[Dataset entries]
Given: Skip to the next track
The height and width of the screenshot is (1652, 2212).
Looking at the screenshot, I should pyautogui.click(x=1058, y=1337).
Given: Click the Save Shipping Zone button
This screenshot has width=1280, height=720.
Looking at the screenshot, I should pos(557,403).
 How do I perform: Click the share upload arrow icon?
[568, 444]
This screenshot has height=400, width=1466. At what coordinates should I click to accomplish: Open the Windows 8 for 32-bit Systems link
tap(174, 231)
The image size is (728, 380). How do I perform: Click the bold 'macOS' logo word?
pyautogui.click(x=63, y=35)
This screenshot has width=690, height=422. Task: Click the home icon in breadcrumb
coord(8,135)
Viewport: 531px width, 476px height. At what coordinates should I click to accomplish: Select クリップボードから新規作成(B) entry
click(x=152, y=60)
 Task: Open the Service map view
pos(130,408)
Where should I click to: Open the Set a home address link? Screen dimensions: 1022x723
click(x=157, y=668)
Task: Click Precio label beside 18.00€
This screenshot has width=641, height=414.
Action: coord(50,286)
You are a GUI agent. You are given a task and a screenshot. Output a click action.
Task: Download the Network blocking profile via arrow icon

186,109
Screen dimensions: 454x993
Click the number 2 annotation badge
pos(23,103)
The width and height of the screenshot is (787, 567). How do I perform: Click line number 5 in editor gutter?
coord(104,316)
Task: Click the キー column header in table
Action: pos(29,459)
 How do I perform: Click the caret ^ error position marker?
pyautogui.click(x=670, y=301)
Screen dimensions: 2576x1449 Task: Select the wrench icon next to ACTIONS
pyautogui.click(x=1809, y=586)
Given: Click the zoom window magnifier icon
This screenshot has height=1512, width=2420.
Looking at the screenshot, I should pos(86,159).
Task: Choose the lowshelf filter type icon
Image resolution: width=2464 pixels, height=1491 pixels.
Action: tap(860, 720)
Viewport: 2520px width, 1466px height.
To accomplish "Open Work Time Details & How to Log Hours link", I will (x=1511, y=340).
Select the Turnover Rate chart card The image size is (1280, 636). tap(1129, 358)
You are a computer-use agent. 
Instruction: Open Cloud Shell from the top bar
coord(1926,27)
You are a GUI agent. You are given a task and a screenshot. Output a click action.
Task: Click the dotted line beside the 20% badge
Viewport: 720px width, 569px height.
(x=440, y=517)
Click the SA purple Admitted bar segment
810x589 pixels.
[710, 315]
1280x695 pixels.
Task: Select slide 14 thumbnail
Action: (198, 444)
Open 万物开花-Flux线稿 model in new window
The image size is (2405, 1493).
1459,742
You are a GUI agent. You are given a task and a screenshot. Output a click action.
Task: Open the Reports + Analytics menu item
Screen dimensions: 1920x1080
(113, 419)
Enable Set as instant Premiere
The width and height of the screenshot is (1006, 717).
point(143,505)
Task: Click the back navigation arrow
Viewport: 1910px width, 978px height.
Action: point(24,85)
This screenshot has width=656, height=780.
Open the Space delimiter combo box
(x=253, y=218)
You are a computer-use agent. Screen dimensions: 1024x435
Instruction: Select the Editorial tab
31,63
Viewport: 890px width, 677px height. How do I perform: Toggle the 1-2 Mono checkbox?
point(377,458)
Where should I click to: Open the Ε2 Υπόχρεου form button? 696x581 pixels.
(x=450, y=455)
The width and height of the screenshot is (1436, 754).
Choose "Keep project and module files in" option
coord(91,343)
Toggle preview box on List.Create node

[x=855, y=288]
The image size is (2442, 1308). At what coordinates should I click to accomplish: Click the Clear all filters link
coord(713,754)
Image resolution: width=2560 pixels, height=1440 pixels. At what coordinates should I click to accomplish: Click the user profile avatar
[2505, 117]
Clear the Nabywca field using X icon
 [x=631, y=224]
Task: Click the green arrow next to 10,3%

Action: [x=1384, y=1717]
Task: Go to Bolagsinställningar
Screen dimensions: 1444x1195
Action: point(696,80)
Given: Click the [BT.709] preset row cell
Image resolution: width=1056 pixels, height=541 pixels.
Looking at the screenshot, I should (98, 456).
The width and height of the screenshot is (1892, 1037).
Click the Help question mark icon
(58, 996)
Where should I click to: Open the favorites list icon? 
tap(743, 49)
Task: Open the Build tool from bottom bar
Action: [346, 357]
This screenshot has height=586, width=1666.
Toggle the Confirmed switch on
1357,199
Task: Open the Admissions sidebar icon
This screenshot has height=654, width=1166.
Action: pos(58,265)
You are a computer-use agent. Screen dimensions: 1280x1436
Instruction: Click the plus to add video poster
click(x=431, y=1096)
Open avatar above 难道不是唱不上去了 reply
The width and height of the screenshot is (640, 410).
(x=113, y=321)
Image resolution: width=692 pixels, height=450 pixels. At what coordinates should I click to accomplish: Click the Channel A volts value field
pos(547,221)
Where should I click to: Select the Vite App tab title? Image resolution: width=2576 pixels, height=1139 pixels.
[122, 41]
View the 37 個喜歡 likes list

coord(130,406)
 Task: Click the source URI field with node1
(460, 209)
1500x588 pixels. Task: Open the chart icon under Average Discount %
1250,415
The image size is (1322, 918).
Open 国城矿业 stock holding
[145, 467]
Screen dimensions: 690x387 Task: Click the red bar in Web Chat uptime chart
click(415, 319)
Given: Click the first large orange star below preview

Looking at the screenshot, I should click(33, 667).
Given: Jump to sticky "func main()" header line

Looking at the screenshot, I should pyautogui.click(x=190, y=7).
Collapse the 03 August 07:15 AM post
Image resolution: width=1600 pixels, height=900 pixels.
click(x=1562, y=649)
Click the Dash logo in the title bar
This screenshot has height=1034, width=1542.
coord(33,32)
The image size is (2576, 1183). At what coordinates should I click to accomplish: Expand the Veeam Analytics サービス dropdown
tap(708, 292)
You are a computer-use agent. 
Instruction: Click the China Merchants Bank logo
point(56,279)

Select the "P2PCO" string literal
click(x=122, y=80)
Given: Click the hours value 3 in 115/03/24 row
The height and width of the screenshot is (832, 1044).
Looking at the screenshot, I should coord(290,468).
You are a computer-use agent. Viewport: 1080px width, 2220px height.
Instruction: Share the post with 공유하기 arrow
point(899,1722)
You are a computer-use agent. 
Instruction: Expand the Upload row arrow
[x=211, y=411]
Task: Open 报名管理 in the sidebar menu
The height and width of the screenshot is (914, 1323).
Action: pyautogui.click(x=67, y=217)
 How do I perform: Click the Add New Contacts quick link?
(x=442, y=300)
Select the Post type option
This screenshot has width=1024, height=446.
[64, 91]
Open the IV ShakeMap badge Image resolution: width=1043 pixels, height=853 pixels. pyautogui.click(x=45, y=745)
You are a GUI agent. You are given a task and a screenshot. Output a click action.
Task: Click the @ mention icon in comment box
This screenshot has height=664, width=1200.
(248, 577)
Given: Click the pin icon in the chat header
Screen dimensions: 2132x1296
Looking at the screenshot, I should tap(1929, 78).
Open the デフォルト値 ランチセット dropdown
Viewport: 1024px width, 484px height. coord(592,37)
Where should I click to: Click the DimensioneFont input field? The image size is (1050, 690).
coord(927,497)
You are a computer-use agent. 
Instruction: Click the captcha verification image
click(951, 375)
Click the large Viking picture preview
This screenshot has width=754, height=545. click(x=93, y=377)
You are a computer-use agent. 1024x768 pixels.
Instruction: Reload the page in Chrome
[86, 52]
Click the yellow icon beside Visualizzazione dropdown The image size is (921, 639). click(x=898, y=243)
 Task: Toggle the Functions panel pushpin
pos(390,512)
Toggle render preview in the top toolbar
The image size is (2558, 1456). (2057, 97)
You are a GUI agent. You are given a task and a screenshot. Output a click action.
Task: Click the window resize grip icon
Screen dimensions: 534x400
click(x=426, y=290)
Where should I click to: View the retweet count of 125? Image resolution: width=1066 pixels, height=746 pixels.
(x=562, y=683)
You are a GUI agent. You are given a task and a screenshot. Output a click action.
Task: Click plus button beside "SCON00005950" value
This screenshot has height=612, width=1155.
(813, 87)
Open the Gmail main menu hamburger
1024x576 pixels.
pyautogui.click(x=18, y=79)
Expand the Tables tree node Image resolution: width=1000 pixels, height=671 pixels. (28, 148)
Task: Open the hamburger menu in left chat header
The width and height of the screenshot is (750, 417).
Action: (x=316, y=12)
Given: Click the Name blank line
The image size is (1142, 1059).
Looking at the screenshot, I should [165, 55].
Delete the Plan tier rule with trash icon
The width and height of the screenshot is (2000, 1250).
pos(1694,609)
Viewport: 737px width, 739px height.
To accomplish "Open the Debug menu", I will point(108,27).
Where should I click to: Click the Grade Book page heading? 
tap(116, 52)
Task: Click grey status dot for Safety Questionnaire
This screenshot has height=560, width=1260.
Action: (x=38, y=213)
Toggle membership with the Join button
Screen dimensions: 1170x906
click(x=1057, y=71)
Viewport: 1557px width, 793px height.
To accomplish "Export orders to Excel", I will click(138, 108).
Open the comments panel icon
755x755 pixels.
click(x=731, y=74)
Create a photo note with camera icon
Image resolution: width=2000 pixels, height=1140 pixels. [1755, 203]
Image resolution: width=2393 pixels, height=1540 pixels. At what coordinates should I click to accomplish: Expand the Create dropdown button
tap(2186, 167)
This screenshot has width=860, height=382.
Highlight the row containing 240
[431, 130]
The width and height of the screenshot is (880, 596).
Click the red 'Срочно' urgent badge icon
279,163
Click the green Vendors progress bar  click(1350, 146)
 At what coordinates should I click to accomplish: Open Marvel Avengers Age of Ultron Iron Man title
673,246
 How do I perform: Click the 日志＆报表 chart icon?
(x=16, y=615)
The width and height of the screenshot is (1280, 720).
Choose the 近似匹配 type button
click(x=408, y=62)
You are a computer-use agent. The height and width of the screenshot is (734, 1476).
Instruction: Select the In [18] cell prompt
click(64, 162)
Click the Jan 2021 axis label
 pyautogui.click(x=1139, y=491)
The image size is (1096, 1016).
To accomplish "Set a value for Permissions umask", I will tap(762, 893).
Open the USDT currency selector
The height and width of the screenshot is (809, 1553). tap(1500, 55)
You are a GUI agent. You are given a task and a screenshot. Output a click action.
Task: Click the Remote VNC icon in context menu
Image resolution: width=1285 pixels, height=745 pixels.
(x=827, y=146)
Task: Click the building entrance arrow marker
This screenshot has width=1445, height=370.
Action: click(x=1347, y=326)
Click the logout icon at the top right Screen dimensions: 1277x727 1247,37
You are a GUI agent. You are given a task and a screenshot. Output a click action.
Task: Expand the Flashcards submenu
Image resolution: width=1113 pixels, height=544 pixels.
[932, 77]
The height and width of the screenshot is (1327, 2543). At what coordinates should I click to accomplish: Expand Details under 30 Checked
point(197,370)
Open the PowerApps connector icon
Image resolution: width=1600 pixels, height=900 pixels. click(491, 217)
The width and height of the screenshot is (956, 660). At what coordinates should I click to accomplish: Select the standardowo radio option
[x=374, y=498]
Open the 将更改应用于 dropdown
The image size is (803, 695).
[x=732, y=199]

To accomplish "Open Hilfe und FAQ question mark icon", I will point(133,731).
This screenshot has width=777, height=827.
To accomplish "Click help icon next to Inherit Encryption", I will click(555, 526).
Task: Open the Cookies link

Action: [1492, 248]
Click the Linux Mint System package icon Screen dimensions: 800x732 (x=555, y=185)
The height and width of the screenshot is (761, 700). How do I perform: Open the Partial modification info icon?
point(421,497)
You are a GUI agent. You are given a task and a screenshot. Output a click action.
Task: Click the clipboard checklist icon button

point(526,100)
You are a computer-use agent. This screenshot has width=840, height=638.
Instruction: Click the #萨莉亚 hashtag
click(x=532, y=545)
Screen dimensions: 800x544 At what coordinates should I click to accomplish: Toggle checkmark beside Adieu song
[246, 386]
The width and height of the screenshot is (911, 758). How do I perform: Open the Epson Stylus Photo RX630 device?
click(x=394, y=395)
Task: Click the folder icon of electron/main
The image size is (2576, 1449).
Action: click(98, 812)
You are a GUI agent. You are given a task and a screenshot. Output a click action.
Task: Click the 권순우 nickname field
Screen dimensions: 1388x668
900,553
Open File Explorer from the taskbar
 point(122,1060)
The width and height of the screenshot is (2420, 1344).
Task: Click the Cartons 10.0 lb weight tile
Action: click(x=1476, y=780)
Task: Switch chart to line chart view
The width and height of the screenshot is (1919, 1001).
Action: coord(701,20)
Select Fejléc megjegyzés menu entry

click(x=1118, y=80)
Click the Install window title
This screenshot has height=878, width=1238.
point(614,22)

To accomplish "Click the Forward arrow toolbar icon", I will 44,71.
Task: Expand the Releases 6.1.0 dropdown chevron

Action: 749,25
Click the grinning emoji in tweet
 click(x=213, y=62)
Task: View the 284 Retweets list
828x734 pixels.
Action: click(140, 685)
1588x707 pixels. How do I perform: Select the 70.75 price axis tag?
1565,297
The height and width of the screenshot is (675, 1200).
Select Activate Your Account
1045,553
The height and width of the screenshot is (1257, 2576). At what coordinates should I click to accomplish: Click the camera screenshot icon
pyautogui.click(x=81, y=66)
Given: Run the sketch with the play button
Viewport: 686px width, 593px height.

Task to complete: Can you update the data from the start through the line containing "Action: coord(50,286)", replacing "Task" with "Instruction" and leaving everything else unchanged?

The solution:
Given: Skip to the next track
The height and width of the screenshot is (1652, 2212).
Looking at the screenshot, I should pyautogui.click(x=1058, y=1337).
Given: Click the Save Shipping Zone button
This screenshot has width=1280, height=720.
Looking at the screenshot, I should pos(557,403).
 How do I perform: Click the share upload arrow icon?
[568, 444]
This screenshot has height=400, width=1466. At what coordinates should I click to accomplish: Open the Windows 8 for 32-bit Systems link
tap(174, 231)
The image size is (728, 380). How do I perform: Click the bold 'macOS' logo word?
pyautogui.click(x=63, y=35)
This screenshot has width=690, height=422. Instruction: Click the home icon in breadcrumb
coord(8,135)
Viewport: 531px width, 476px height. At what coordinates should I click to accomplish: Select クリップボードから新規作成(B) entry
click(x=152, y=60)
 Instruction: Open the Service map view
pos(130,408)
Where should I click to: Open the Set a home address link? Screen dimensions: 1022x723
click(x=157, y=668)
Instruction: Click Precio label beside 18.00€
This screenshot has width=641, height=414.
Action: coord(50,286)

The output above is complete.